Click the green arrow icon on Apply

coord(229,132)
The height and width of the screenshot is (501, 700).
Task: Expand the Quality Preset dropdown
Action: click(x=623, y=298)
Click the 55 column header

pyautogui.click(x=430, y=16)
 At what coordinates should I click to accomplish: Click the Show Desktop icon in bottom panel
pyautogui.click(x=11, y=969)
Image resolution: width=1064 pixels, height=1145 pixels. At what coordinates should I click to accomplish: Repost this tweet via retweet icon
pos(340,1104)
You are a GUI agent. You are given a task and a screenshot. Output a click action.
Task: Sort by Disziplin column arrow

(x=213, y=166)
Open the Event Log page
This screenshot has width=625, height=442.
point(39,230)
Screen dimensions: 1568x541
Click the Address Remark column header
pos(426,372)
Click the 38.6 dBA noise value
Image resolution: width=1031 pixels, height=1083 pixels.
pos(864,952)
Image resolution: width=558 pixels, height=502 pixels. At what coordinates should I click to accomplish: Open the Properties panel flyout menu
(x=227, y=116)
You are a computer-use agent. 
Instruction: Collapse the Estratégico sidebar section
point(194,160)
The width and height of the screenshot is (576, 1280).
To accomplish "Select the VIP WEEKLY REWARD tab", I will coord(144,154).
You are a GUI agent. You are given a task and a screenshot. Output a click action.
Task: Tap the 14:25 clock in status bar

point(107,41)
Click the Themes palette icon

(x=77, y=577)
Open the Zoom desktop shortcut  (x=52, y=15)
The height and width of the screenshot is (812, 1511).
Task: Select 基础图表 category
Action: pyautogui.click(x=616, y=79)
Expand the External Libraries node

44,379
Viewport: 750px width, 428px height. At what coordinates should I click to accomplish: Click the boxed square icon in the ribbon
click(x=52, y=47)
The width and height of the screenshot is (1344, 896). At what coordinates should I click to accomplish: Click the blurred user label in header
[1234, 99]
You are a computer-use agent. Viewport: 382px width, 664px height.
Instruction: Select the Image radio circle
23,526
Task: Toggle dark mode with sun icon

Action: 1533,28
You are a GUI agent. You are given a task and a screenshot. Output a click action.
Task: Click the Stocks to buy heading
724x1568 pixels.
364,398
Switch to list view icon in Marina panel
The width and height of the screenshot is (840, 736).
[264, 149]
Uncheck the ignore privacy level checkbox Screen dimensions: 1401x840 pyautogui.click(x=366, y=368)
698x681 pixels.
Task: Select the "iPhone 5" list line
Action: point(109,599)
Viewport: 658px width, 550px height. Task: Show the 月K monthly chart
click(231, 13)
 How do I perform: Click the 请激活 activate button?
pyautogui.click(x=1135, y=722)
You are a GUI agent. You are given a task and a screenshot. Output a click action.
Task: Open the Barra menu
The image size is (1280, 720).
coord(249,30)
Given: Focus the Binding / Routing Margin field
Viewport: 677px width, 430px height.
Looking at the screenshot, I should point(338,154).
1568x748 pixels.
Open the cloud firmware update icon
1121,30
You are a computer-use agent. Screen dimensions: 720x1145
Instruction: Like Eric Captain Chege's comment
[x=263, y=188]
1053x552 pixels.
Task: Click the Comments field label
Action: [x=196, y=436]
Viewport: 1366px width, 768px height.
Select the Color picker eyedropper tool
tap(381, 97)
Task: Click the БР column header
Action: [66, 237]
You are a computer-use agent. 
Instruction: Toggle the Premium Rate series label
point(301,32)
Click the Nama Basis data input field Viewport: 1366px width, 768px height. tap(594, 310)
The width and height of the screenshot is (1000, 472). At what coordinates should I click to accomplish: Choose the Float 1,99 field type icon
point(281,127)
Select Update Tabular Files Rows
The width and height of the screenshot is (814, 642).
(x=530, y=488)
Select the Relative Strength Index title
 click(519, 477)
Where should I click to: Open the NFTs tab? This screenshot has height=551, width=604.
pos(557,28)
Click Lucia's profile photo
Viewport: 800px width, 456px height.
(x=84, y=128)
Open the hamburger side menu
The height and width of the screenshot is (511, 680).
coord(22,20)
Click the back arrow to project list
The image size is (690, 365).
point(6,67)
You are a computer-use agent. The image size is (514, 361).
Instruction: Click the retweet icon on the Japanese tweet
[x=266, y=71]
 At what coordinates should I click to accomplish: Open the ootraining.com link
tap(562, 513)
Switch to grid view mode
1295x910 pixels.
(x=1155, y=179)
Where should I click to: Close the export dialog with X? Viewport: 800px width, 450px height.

++++++++

**PROBLEM STATEMENT:** Please repeat the whole listing above, keeping every line exactly as it reads.

**EXERCISE ANSWER:**
Click the green arrow icon on Apply

coord(229,132)
The height and width of the screenshot is (501, 700).
Task: Expand the Quality Preset dropdown
Action: click(x=623, y=298)
Click the 55 column header

pyautogui.click(x=430, y=16)
 At what coordinates should I click to accomplish: Click the Show Desktop icon in bottom panel
pyautogui.click(x=11, y=969)
Image resolution: width=1064 pixels, height=1145 pixels. At what coordinates should I click to accomplish: Repost this tweet via retweet icon
pos(340,1104)
You are a GUI agent. You are given a task and a screenshot. Output a click action.
Task: Sort by Disziplin column arrow

(x=213, y=166)
Open the Event Log page
This screenshot has width=625, height=442.
point(39,230)
Screen dimensions: 1568x541
Click the Address Remark column header
pos(426,372)
Click the 38.6 dBA noise value
Image resolution: width=1031 pixels, height=1083 pixels.
pos(864,952)
Image resolution: width=558 pixels, height=502 pixels. At what coordinates should I click to accomplish: Open the Properties panel flyout menu
(x=227, y=116)
You are a computer-use agent. 
Instruction: Collapse the Estratégico sidebar section
point(194,160)
The width and height of the screenshot is (576, 1280).
To accomplish "Select the VIP WEEKLY REWARD tab", I will coord(144,154).
You are a GUI agent. You are given a task and a screenshot. Output a click action.
Task: Tap the 14:25 clock in status bar

point(107,41)
Click the Themes palette icon

(x=77, y=577)
Open the Zoom desktop shortcut  (x=52, y=15)
The height and width of the screenshot is (812, 1511).
Task: Select 基础图表 category
Action: pyautogui.click(x=616, y=79)
Expand the External Libraries node

44,379
Viewport: 750px width, 428px height. At what coordinates should I click to accomplish: Click the boxed square icon in the ribbon
click(x=52, y=47)
The width and height of the screenshot is (1344, 896). At what coordinates should I click to accomplish: Click the blurred user label in header
[1234, 99]
You are a computer-use agent. Viewport: 382px width, 664px height.
Instruction: Select the Image radio circle
23,526
Task: Toggle dark mode with sun icon

Action: 1533,28
You are a GUI agent. You are given a task and a screenshot. Output a click action.
Task: Click the Stocks to buy heading
724x1568 pixels.
364,398
Switch to list view icon in Marina panel
The width and height of the screenshot is (840, 736).
[264, 149]
Uncheck the ignore privacy level checkbox Screen dimensions: 1401x840 pyautogui.click(x=366, y=368)
698x681 pixels.
Task: Select the "iPhone 5" list line
Action: point(109,599)
Viewport: 658px width, 550px height. Task: Show the 月K monthly chart
click(231, 13)
 How do I perform: Click the 请激活 activate button?
pyautogui.click(x=1135, y=722)
You are a GUI agent. You are given a task and a screenshot. Output a click action.
Task: Open the Barra menu
The image size is (1280, 720).
coord(249,30)
Given: Focus the Binding / Routing Margin field
Viewport: 677px width, 430px height.
Looking at the screenshot, I should point(338,154).
1568x748 pixels.
Open the cloud firmware update icon
1121,30
You are a computer-use agent. Screen dimensions: 720x1145
Instruction: Like Eric Captain Chege's comment
[x=263, y=188]
1053x552 pixels.
Task: Click the Comments field label
Action: [x=196, y=436]
Viewport: 1366px width, 768px height.
Select the Color picker eyedropper tool
tap(381, 97)
Task: Click the БР column header
Action: [66, 237]
You are a computer-use agent. 
Instruction: Toggle the Premium Rate series label
point(301,32)
Click the Nama Basis data input field Viewport: 1366px width, 768px height. tap(594, 310)
The width and height of the screenshot is (1000, 472). At what coordinates should I click to accomplish: Choose the Float 1,99 field type icon
point(281,127)
Select Update Tabular Files Rows
The width and height of the screenshot is (814, 642).
(x=530, y=488)
Select the Relative Strength Index title
 click(519, 477)
Where should I click to: Open the NFTs tab? This screenshot has height=551, width=604.
pos(557,28)
Click Lucia's profile photo
Viewport: 800px width, 456px height.
(x=84, y=128)
Open the hamburger side menu
The height and width of the screenshot is (511, 680).
coord(22,20)
Click the back arrow to project list
The image size is (690, 365).
point(6,67)
You are a computer-use agent. The image size is (514, 361).
Instruction: Click the retweet icon on the Japanese tweet
[x=266, y=71]
 At what coordinates should I click to accomplish: Open the ootraining.com link
tap(562, 513)
Switch to grid view mode
1295x910 pixels.
(x=1155, y=179)
Where should I click to: Close the export dialog with X? Viewport: 800px width, 450px height.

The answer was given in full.